Consigne: Dans le texte ci-dessous sur le projet de livret professionnel universel, réécrivez le passage allant de « NdPN : le vieux » jusqu'à « généralisé se resserre. » en y remplaçant « syndicats » par « organisations salariales ».

##### Extrait du texte #####

Projet de livret professionnel universel : vers le contrôle total ?

NdPN : le vieux rêve de contrôle total de nos vies par les classes dominantes s’est récemment traduit lors d’une rencontre entre des représentants du patronat et des syndicats. Ils ont prôné en chœur un espèce de fichier universel traçant les individus dans leur parcours éducatif et professionnel, voire médical. Et cela, sous le prétexte grossier d’un rappel des droits en matière de formation et d’indemnisation… si ce projet donnait bien lieu à une sorte de « nouvelle carte Vitale » avec sa petite puce sur laquelle nous n’aurions aucun droit d’accès, ce serait un pas important dans le fichage croissant des individus. Alors certes, il y a un pas entre évoquer un projet et le mettre en œuvre ; mais le fait même qu’un tel ballon d’essai soit lancé dans la presse doit nous rendre d’autant plus vigilant-e-s sur le fait que l’étau du fichage généralisé se resserre.

##### Données #####

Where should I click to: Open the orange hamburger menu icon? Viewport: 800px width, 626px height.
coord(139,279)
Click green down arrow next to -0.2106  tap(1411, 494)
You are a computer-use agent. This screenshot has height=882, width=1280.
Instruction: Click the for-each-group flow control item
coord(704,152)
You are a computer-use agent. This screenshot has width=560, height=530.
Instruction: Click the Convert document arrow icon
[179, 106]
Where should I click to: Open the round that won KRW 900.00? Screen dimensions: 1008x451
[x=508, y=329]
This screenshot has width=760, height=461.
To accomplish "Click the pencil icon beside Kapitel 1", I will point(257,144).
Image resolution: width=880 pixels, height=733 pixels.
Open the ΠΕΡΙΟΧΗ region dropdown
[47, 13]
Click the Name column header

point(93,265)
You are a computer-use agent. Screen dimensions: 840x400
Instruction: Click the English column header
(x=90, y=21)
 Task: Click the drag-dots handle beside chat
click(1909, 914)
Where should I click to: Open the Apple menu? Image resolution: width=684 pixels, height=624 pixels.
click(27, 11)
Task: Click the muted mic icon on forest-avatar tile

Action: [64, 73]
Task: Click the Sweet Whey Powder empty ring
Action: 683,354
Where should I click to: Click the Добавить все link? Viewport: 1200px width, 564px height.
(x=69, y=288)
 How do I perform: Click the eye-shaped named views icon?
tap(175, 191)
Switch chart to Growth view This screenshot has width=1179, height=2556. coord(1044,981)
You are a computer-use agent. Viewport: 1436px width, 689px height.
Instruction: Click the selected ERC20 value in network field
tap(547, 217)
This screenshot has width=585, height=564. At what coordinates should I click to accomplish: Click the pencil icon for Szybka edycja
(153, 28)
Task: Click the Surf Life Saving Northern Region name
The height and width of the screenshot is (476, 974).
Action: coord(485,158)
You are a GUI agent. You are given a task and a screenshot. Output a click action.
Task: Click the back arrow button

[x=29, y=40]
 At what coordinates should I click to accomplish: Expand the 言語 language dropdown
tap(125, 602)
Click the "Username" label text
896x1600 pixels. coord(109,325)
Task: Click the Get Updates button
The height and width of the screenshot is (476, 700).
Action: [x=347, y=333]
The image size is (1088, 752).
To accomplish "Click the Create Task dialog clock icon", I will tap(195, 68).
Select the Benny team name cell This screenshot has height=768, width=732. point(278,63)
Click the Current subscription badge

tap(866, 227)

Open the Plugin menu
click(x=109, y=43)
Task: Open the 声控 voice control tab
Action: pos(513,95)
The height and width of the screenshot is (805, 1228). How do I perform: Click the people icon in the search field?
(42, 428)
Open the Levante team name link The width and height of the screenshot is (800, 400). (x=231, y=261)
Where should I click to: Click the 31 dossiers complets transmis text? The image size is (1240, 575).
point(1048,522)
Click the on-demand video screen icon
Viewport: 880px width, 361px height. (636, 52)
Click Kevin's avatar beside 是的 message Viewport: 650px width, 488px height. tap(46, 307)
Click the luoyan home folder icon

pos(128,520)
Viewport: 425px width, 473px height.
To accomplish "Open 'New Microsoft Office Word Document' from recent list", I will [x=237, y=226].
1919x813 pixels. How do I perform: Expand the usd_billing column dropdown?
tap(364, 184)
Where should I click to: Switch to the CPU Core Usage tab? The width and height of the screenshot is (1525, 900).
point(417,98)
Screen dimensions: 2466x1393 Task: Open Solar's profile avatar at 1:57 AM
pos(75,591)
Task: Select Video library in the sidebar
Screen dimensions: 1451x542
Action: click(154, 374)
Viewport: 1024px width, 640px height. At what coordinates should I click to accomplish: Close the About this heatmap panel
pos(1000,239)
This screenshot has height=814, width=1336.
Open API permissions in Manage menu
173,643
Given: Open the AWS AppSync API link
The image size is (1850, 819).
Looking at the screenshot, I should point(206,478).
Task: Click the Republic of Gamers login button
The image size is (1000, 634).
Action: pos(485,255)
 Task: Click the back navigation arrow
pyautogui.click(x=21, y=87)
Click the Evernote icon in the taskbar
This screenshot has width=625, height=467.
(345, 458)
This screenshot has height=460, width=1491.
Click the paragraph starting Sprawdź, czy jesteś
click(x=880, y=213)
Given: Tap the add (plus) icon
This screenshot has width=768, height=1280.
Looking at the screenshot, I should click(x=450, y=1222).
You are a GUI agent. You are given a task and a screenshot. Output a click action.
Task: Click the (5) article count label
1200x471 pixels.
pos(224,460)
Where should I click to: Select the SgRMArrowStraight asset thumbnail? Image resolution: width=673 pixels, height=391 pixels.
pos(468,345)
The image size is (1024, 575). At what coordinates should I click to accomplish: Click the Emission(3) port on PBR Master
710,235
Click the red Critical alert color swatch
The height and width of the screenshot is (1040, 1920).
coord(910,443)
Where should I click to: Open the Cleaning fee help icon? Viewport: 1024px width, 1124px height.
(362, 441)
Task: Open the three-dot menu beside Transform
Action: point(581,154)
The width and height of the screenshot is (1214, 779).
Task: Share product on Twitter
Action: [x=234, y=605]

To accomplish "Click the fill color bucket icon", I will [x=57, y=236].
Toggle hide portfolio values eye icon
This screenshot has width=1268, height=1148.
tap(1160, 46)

#####

Réponse rédigée:
NdPN : le vieux rêve de contrôle total de nos vies par les classes dominantes s’est récemment traduit lors d’une rencontre entre des représentants du patronat et des organisations salariales. Ils ont prôné en chœur un espèce de fichier universel traçant les individus dans leur parcours éducatif et professionnel, voire médical. Et cela, sous le prétexte grossier d’un rappel des droits en matière de formation et d’indemnisation… si ce projet donnait bien lieu à une sorte de « nouvelle carte Vitale » avec sa petite puce sur laquelle nous n’aurions aucun droit d’accès, ce serait un pas important dans le fichage croissant des individus. Alors certes, il y a un pas entre évoquer un projet et le mettre en œuvre ; mais le fait même qu’un tel ballon d’essai soit lancé dans la presse doit nous rendre d’autant plus vigilant-e-s sur le fait que l’étau du fichage généralisé se resserre.